§ What to do: Format the items below, from the line containing "You are a computer-use agent. Image resolution: width=941" through the line containing "pyautogui.click(x=677, y=703)", as a Markdown table with the columns Row and Line. Number each line in sequence and omit any blank lines.

****

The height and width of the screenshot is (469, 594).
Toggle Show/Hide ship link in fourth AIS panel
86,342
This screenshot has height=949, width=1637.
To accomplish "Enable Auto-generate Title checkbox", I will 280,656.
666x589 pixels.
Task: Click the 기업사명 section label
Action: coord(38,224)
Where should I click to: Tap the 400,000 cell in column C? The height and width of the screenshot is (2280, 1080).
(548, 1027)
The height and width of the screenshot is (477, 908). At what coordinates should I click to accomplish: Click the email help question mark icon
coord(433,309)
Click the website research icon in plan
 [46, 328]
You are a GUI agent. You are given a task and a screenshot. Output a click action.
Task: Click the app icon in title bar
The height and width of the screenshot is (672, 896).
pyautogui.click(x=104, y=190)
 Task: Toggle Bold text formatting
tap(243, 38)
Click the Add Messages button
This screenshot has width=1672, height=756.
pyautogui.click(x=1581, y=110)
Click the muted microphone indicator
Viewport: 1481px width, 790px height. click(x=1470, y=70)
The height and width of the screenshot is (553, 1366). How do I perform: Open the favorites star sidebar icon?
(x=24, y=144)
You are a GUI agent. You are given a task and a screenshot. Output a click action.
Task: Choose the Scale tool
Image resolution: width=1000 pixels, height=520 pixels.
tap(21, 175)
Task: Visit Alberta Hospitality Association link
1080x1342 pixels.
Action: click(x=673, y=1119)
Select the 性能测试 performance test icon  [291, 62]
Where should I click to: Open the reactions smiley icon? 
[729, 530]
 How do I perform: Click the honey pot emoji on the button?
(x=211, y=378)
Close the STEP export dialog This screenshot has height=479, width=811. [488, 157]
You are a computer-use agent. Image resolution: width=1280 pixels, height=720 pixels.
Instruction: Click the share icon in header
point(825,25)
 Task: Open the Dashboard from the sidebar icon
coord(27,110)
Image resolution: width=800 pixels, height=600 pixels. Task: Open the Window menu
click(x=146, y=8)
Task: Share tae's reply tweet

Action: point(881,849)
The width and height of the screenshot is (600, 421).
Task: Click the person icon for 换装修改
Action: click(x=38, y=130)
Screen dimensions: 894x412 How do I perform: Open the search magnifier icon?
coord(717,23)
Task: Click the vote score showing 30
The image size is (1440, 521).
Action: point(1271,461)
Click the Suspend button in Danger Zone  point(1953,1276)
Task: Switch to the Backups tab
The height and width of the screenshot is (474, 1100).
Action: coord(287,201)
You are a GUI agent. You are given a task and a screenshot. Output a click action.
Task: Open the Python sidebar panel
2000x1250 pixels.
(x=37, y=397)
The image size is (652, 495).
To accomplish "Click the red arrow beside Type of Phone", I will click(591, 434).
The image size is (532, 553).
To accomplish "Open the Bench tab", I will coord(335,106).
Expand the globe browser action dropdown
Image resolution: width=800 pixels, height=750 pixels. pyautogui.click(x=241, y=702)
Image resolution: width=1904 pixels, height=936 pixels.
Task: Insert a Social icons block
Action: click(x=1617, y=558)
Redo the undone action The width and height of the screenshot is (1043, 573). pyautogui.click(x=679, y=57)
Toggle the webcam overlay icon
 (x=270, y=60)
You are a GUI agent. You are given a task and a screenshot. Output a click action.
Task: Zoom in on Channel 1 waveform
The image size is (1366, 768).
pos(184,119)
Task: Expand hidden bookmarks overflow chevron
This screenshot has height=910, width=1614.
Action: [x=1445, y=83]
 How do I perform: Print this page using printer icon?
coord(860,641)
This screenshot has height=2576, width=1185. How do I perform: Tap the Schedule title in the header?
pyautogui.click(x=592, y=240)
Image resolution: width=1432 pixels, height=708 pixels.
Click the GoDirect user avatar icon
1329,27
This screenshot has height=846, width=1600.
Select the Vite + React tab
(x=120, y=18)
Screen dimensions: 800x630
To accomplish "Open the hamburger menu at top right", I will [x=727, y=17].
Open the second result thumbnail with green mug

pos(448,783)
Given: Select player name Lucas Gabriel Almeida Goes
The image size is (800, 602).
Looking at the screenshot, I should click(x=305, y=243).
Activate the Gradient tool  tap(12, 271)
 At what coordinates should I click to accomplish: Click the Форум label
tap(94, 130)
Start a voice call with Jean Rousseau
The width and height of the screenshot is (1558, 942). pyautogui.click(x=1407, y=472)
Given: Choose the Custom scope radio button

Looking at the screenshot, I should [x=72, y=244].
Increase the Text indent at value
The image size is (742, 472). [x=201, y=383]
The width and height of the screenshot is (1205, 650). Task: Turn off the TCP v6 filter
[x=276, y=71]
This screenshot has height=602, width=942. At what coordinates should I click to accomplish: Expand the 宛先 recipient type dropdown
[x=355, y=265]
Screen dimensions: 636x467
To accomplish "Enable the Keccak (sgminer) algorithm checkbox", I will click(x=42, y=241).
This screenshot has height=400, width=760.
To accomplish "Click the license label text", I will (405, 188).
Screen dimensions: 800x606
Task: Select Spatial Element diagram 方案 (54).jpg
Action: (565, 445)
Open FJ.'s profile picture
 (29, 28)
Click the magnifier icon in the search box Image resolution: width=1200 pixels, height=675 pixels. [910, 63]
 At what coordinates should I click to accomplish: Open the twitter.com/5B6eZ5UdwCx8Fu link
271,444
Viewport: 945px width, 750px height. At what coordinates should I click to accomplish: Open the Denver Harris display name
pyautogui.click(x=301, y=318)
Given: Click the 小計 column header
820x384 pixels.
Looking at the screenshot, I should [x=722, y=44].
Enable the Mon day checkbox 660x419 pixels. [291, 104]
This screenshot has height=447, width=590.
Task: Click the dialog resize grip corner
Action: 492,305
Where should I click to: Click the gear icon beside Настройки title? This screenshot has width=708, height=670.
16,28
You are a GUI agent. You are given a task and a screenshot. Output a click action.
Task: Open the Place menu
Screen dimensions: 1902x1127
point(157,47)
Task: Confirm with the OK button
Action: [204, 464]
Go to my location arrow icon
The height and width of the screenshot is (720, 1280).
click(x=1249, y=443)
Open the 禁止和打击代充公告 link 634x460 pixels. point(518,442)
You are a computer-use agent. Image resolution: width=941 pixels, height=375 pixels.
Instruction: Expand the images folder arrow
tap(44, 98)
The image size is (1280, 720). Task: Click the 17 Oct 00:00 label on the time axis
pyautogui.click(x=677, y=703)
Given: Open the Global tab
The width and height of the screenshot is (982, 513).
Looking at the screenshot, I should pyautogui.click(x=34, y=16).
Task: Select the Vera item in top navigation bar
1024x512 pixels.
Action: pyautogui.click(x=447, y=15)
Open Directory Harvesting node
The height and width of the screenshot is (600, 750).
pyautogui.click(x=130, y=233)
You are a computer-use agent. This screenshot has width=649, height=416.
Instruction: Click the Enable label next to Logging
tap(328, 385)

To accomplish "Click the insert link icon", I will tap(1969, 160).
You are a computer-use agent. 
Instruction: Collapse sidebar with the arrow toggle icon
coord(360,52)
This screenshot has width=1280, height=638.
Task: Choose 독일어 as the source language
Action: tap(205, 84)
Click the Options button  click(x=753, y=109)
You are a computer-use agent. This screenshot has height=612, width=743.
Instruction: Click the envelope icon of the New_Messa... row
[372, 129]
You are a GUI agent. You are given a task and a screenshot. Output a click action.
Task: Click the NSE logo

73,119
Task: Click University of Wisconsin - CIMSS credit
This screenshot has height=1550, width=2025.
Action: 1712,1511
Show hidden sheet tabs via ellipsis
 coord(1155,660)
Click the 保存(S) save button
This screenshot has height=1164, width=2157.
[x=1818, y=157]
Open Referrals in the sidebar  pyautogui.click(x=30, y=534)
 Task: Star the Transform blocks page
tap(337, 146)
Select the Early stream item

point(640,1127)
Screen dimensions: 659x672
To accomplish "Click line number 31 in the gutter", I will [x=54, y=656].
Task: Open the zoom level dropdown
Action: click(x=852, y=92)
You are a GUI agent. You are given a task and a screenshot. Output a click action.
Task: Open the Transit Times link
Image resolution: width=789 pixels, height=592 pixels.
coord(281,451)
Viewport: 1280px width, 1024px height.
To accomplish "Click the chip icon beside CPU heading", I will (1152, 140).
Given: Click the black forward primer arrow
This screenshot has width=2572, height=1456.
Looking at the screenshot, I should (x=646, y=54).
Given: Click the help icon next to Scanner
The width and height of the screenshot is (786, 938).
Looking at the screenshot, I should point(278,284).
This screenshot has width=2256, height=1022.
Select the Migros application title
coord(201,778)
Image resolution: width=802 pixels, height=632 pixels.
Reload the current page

****

§ The reply:
| Row | Line |
|---|---|
| 1 | You are a computer-use agent. Image resolution: width=941 pixels, height=375 pixels. |
| 2 | Instruction: Expand the images folder arrow |
| 3 | tap(44, 98) |
| 4 | The image size is (1280, 720). Task: Click the 17 Oct 00:00 label on the time axis |
| 5 | pyautogui.click(x=677, y=703) |